Il est marquant de constater l’ampleur de notre désillusion à l'égard de la politique institutionnelle, tout en relevant, d’un autre côté, notre envie viscérale de continuer à tant attendre d’elle. Ce soudain engouement, nous le retrouvons à l’amorce de chaque campagne présidentielle. Et celle-ci est particulièrement emblématique de cette tension à la fois faite de perte d’adhésion et de secret espoir de voir de jours meilleurs advenir grâce à l’application de programmes supposés répondre aux maux du pays.
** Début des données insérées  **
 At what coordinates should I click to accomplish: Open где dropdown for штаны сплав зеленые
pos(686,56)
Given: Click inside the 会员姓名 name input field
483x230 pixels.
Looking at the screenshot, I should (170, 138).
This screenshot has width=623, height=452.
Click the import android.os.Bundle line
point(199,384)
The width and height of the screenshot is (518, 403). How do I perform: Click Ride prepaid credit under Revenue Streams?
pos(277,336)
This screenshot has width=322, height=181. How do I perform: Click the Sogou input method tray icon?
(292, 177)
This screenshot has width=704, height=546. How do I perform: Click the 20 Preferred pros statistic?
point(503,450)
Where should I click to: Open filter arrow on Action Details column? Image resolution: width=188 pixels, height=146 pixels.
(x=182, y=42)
Bien que la foi n'y soit plus, l’on voudrait malgré tout, et comme pleins de candeur, ignorer toutes les déceptions passées et de nouveau y croire.
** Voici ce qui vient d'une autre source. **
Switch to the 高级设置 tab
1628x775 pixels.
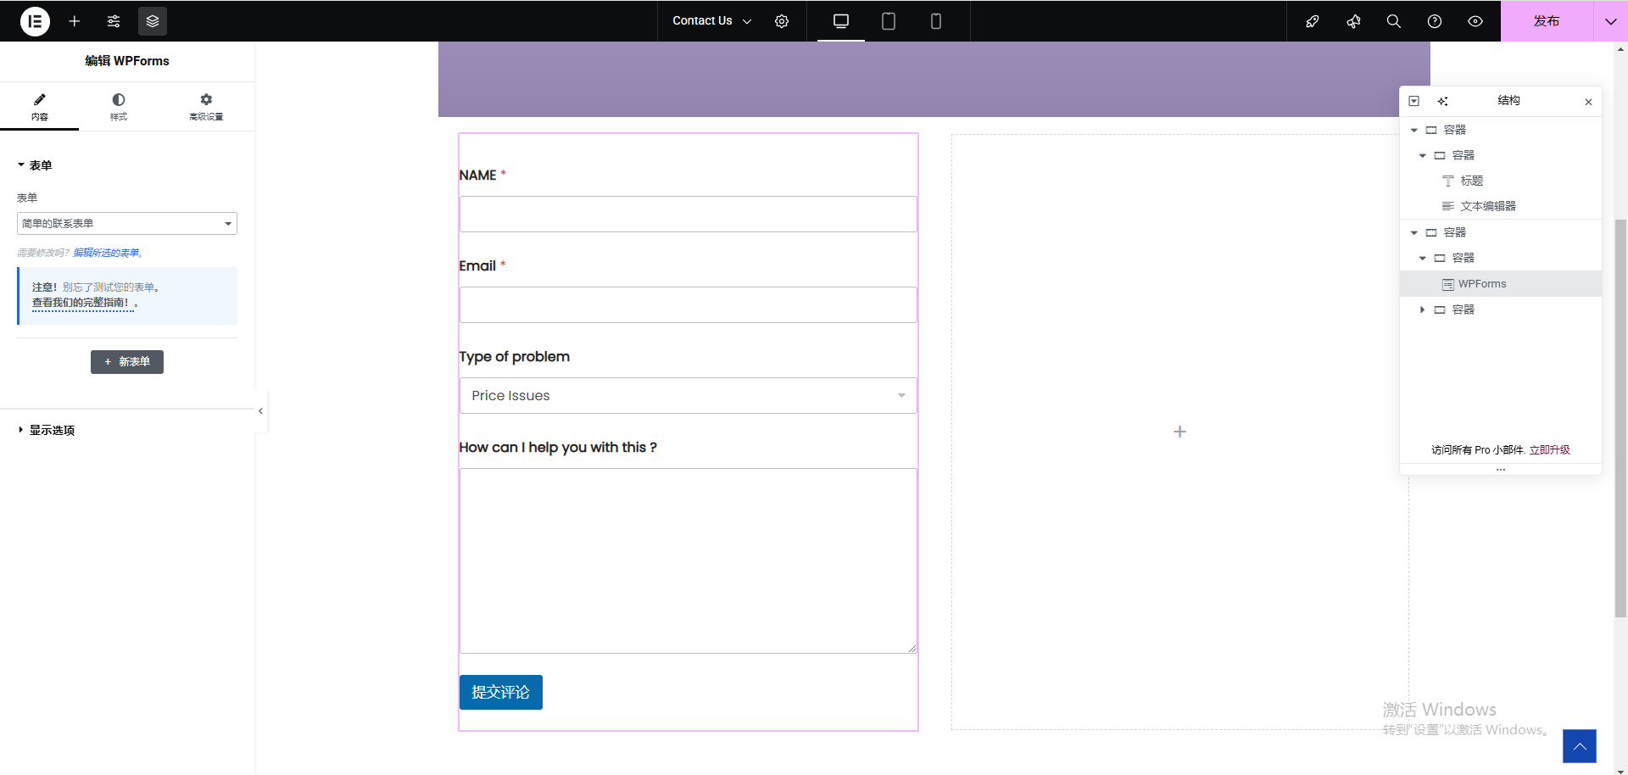(206, 107)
Cet esprit paradoxal du temps m’a conduit à interroger ce que suppose la bonne expression de notre condition politique. Pour cela, j'ai développé une boîte à outils, une sorte de méthode faite de quelques modalités d'action à même de produire des effets dans le cadre de nos vies quotidiennes et de nous rendre, à divers titres, davantage agissants.
C’est dans ce sens, que vous en appelez d’abord à recadrer nos attentes à l’égard de la " grande politique " ?
Exactement. Il nous revient à la fois de remettre en question les attentes démesurées que nous entretenons à son égard, tout en insistant sur le fait qu’il est urgent de peser pour qu'elle réponde avant toute chose à ses prérogatives cardinales. Celles de se soucier avant toute chose de la qualité des services publics et des institutions – qui sont aujourd’hui en lambeaux – et de la bonne organisation de la vie en commun, loin des strictes logiques comptables qui en sont arrivées à vidé de sa substance le sens de l’action publique (...).